Mervyn John Gill (13 April 1931 – September 2007) was an English football goalkeeper who spent most of his playing career with Torquay United.

==Football career==

===Early career===
Gill was born in Exeter, Devon and spent his early years as a footballer (from 1948 to 1953) playing with Bideford in the Western League. During his time with the north Devon club, they gained promotion twice as champions, of Division Three in 1949–50 and of Division Two in 1951–52.

In August 1953, Gill joined Portsmouth of the Football League First Division as an amateur, under-studying Ted Platt. Gill made six league and three F.A. Cup appearances for Portsmouth in the 1953–54 season, but by the end of the season, Northern Ireland international Norman Uprichard had re-established himself as the first choice 'keeper.

In 1954, Gill was enlisted into the Royal Air Force for his national service, during which time he made occasional appearances for Woking. Gill was based at Thorney Island, near Chichester where he represented the RAF at football.

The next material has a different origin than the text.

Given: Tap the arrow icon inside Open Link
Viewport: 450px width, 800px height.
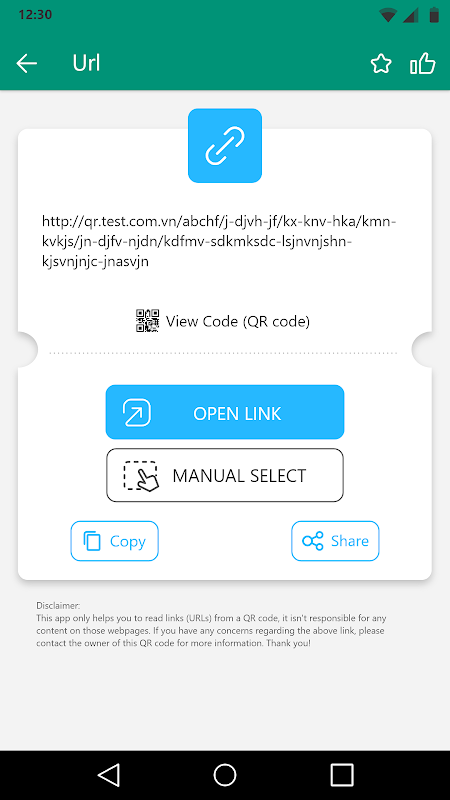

On being demobbed, he joined Southampton as an amateur in December 1955, becoming new manager Ted Bates's first signing, before signing professional papers in April 1956. He made only one first-team appearance, standing in for Fred Kiernan in the final match of the 1955–56 season, a 3–1 victory at Walsall.

===Torquay United===
After making eight appearances in the Saints' reserves in August and September 1956, Gill moved back to his native Devon, where he joined Torquay United, of the Third Division South, managed by former Southampton player Eric Webber.

Gill was immediately drafted into the first-team, replacing Peter Wakeham in goal for the remainder of the 1956–57 season, at the end of which Torquay finished as runners-up to Ipswich Town, missing out on the only promotion spot on goal average. In 1957–58, Wakeham was restored as first-choice 'keeper, with Gill as under-study, making only ten appearances as Torquay struggled, eventually finishing in 21st place and finding themselves in the new Fourth Division the following season.

Following the departure of Wakeham in September 1958, Gill was re-instated as first-choice goalkeeper and retained his position throughout the next three seasons, helping Torquay to return to the Third Division in 1960.

In the 1961–62 season, Gill lost his place to Eddie Marsh and at the end of the season he retired from professional football. In his six years at Plainmoor, Gill made a total of 174 appearances in league and cup matches.

==Career after football==
On retiring from football, Gill was employed by English China Clays from December 1962 until December 1990. He lived in retirement in Bridport, Dorset, where he died in September 2007 at the age of 76.